### Dataset records ###
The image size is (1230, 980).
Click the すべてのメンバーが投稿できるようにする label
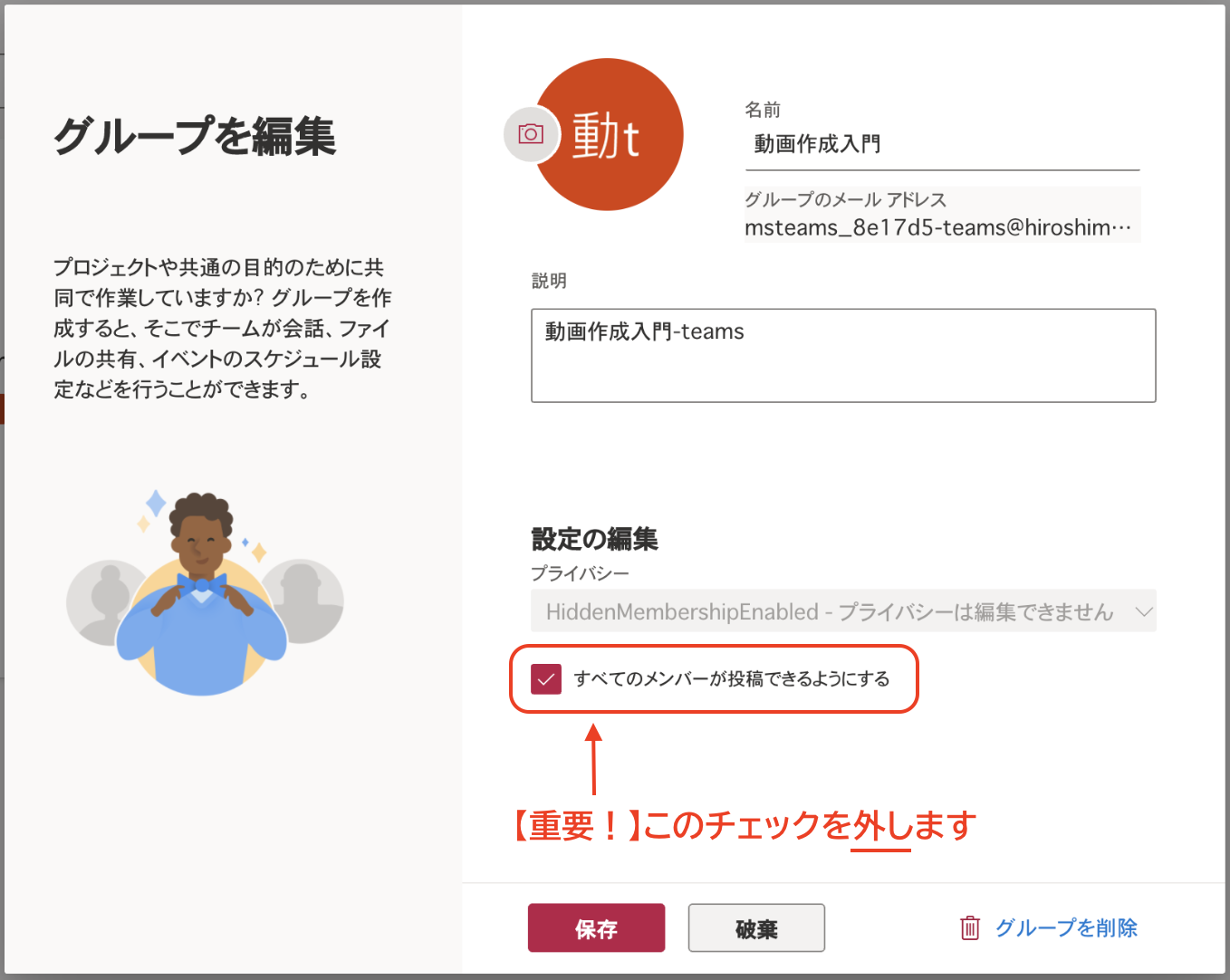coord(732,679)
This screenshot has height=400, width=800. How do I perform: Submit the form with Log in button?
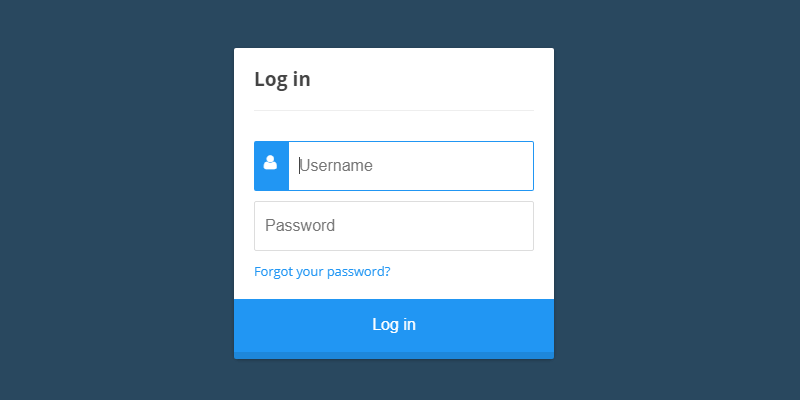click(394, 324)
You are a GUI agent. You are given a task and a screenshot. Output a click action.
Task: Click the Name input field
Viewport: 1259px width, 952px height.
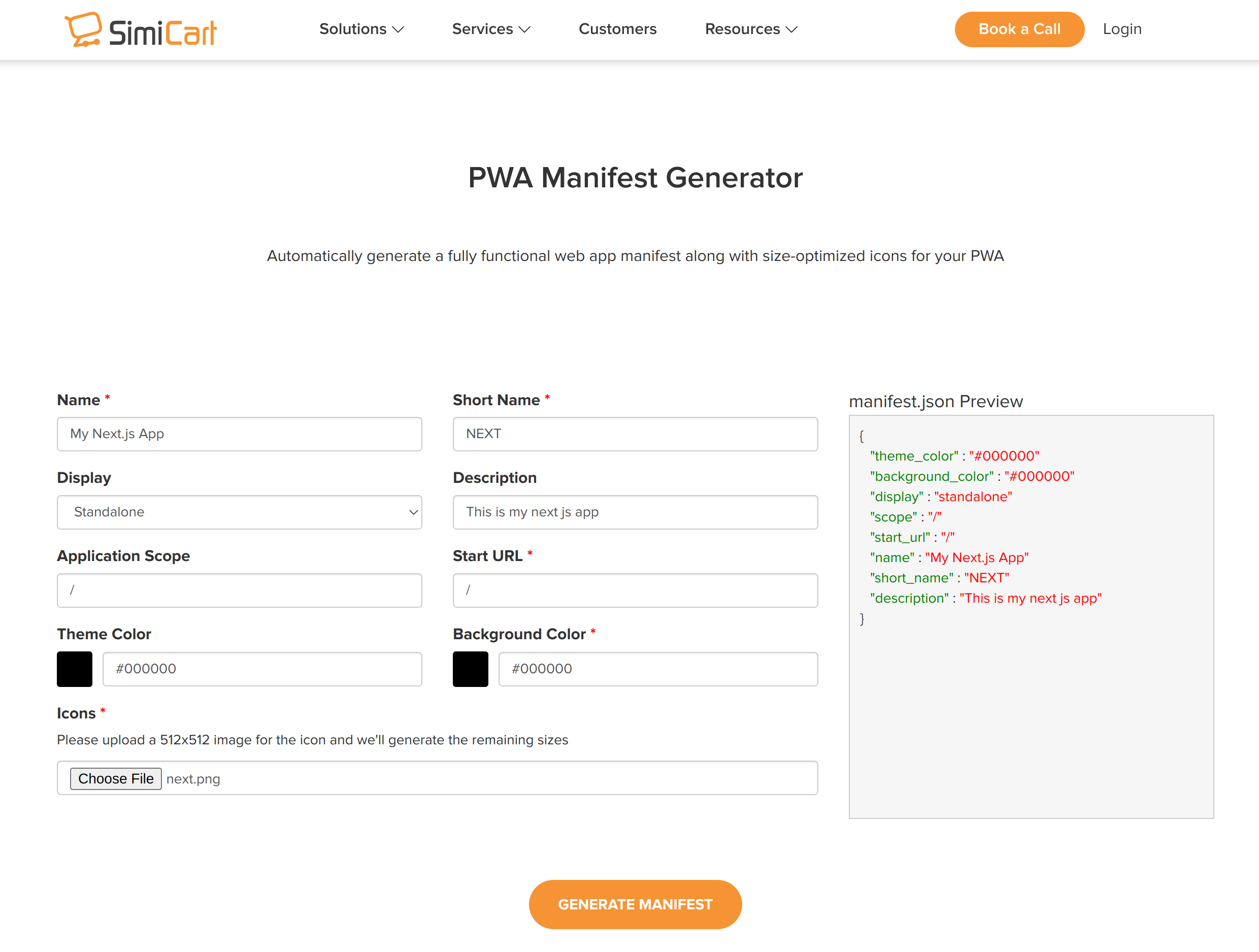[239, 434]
###
Exact reproduction is required. Output only the lines from the one with "Click the すべてのメンバーが投稿できるようにする label" through the end of the listing above, both ends included, and no pictures.

Task response:
Click the すべてのメンバーが投稿できるようにする label
coord(732,679)
This screenshot has height=400, width=800. How do I perform: Submit the form with Log in button?
click(394, 324)
You are a GUI agent. You are given a task and a screenshot. Output a click action.
Task: Click the Name input field
Viewport: 1259px width, 952px height.
[239, 434]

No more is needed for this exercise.